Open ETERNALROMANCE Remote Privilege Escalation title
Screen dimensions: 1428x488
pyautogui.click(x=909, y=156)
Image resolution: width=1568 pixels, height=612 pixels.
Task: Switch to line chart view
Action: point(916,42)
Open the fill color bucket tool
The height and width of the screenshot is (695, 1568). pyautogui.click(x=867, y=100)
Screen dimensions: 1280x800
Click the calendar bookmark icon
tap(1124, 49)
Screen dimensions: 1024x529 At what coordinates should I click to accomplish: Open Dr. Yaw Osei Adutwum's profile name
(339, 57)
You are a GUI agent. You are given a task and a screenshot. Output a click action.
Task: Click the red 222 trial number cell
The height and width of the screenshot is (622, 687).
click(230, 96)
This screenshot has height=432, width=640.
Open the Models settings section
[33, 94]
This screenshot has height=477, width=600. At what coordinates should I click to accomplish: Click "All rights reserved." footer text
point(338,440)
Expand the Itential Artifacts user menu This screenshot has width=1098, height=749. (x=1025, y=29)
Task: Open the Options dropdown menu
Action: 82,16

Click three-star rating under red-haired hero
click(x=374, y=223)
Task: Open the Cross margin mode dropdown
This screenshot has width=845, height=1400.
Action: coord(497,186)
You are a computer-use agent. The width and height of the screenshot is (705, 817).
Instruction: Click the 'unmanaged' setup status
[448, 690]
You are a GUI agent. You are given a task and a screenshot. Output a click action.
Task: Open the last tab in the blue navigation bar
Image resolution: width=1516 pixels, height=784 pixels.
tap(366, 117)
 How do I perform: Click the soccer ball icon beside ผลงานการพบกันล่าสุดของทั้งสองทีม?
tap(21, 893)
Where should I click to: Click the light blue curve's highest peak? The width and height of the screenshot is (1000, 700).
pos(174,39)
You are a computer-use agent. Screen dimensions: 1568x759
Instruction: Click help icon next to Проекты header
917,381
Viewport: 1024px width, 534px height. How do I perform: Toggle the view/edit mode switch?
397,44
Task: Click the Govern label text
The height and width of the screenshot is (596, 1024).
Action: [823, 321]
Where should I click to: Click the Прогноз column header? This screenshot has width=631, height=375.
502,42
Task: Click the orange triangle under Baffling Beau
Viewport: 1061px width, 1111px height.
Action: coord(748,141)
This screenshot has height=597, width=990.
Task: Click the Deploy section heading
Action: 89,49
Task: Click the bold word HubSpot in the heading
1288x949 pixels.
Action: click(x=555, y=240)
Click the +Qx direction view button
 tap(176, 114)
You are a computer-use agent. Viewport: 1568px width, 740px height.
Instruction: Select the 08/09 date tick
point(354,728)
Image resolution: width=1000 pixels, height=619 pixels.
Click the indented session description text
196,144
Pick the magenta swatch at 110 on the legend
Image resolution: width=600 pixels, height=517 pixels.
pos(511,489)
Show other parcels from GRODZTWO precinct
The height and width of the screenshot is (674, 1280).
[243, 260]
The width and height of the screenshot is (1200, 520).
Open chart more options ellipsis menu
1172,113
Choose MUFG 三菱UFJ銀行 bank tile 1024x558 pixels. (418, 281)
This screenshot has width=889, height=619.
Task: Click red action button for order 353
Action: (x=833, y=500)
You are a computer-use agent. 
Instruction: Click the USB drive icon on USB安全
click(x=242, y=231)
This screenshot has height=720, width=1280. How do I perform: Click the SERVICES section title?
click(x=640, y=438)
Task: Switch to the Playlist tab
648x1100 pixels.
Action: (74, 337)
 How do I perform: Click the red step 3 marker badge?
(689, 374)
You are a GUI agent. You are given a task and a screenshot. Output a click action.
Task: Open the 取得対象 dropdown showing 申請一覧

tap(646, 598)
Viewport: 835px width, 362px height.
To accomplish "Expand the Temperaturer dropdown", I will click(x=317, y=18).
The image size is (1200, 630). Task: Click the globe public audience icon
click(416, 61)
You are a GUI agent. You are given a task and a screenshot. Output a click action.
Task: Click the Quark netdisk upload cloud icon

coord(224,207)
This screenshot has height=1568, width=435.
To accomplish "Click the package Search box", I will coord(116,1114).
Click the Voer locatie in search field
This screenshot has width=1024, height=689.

> [Task goal]:
Starting with the line above that holds "Click three-star rating under red-haired hero" and stopping with the line that holds "The width and height of the screenshot is (1200, 520).", reproduce each line exactly, omitting all other lines.

> [Response area]:
Click three-star rating under red-haired hero
click(x=374, y=223)
Task: Open the Cross margin mode dropdown
This screenshot has width=845, height=1400.
Action: coord(497,186)
You are a computer-use agent. The width and height of the screenshot is (705, 817).
Instruction: Click the 'unmanaged' setup status
[448, 690]
You are a GUI agent. You are given a task and a screenshot. Output a click action.
Task: Open the last tab in the blue navigation bar
Image resolution: width=1516 pixels, height=784 pixels.
tap(366, 117)
 How do I perform: Click the soccer ball icon beside ผลงานการพบกันล่าสุดของทั้งสองทีม?
tap(21, 893)
Where should I click to: Click the light blue curve's highest peak? The width and height of the screenshot is (1000, 700).
pos(174,39)
You are a computer-use agent. Screen dimensions: 1568x759
Instruction: Click help icon next to Проекты header
917,381
Viewport: 1024px width, 534px height. How do I perform: Toggle the view/edit mode switch?
397,44
Task: Click the Govern label text
The height and width of the screenshot is (596, 1024).
Action: [823, 321]
Where should I click to: Click the Прогноз column header? This screenshot has width=631, height=375.
502,42
Task: Click the orange triangle under Baffling Beau
Viewport: 1061px width, 1111px height.
Action: coord(748,141)
This screenshot has height=597, width=990.
Task: Click the Deploy section heading
Action: 89,49
Task: Click the bold word HubSpot in the heading
1288x949 pixels.
Action: click(x=555, y=240)
Click the +Qx direction view button
 tap(176, 114)
You are a computer-use agent. Viewport: 1568px width, 740px height.
Instruction: Select the 08/09 date tick
point(354,728)
Image resolution: width=1000 pixels, height=619 pixels.
Click the indented session description text
196,144
Pick the magenta swatch at 110 on the legend
Image resolution: width=600 pixels, height=517 pixels.
pos(511,489)
Show other parcels from GRODZTWO precinct
The height and width of the screenshot is (674, 1280).
[243, 260]
The width and height of the screenshot is (1200, 520).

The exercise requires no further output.